Corporal Luxton, Tom Luxton […] had seen those shots of burning cattle63.
His passport showed a mugshot face not unlike that face […] in the newspaper photo64.
L’antanaclase vient ici troubler la lecture en faisant entendre dans le soulagement d’Ellie, les clichés du bétail et la photo d’identité de Jack, le coup de feu qui a retenti au pied du chêne.
À la manière du mot « shot » qui est investi d’un souffle qui fait trembler le texte, des voix désincarnées surgissent ponctuellement et font vaciller la narration à la troisième personne.
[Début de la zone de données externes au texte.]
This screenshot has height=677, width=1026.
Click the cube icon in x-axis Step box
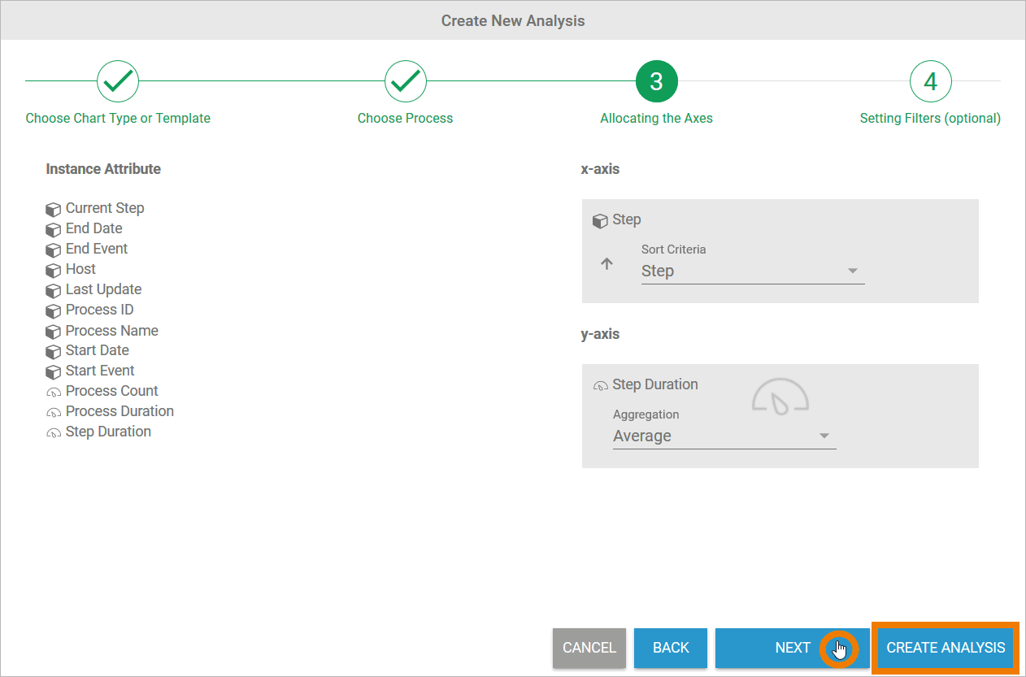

Graham Swift utilise un procédé qui lui est familier, celui de la prosopopée, grâce auquel il peut faire intervenir Tom et sa mère. Mais c’est également une autre voix désincarnée qui se fait entendre lorsqu’elle déclare au détour d’un paragraphe « Good luck, Tom65 ». Elle est la phrase que Jack a écrite sur la carte d’anniversaire de Tom la nuit de son départ et elle ressurgit régulièrement sans marque de ponctuation qui signalerait sa verbalisation. Dans son ouvrage Graham Swift. La Scène de la voix, Pascale Tollance étudie ces phénomènes de circulation chez Swift et renvoie à Jacques Rancière. Ce dernier explique au sujet de la parole écrite qu’elle est « un régime d’énonciation orpheline, d’une parole qui parle toute seule, oublieuse de son origine, insouciante à l’égard de son destinataire66. » Une fois déposés sur le papier de la carte, les mots de Jack peuvent donc « s’en [aller] rouler au hasard, de droite à gauche.67 » Tollance constate également que la voix se fait le mieux entendre quand elle entre par effraction68. Cette voix, qui souhaite bonne chance à Tom, est bien sans ancrage et vient hanter le récit. En interrompant la narration à la troisième personne, elle trouble la lecture et c’est le lecteur qui est alors dépaysé par un texte qui ne prétend plus « se raconter tout seul69 » et dont l’artificialité est mise au jour.
Conclusion
Lorsqu’il est interrogé sur les effets de saturation et de répétition dans ses textes, Graham Swift déclare : « One purpose of repetition in any novel is to create a kind of language which is specific to that novel70. » Dans Wish You Were Here, ce sont les effets de décalage et de déplacement qui construisent une langue du dépaysement. Le roman devient une chambre d’échos dans laquelle résonnent les voix du passé, alors que l’absence des Luxton et du paysan s’inscrivent dans le paysage anglais et viennent troubler le voyage de Jack. C’est finalement son attachement à un lieu mortifère qui condamne Jack à l’errance. Après la mort de son père, il est l’unique héritier de ce que Catherine Bernard appelle « une machine morte71 », qu’il accepte de vendre à condition que la lignée des Luxton s’arrête à lui. Jack devient alors un être divisé :
The truth was that he was that common enough creature, a landsman, by experience and disposition. […] But the truth also was that Jack had become an islander72.
Habité par le paradoxe d’être divisé entre deux vérités, Jack est voué à demeurer un être dé-paysé. Il habite un lieu instable, aussi mouvant que l’espace textuel dans lequel l’intrusion de l’étranger trouble la lecture.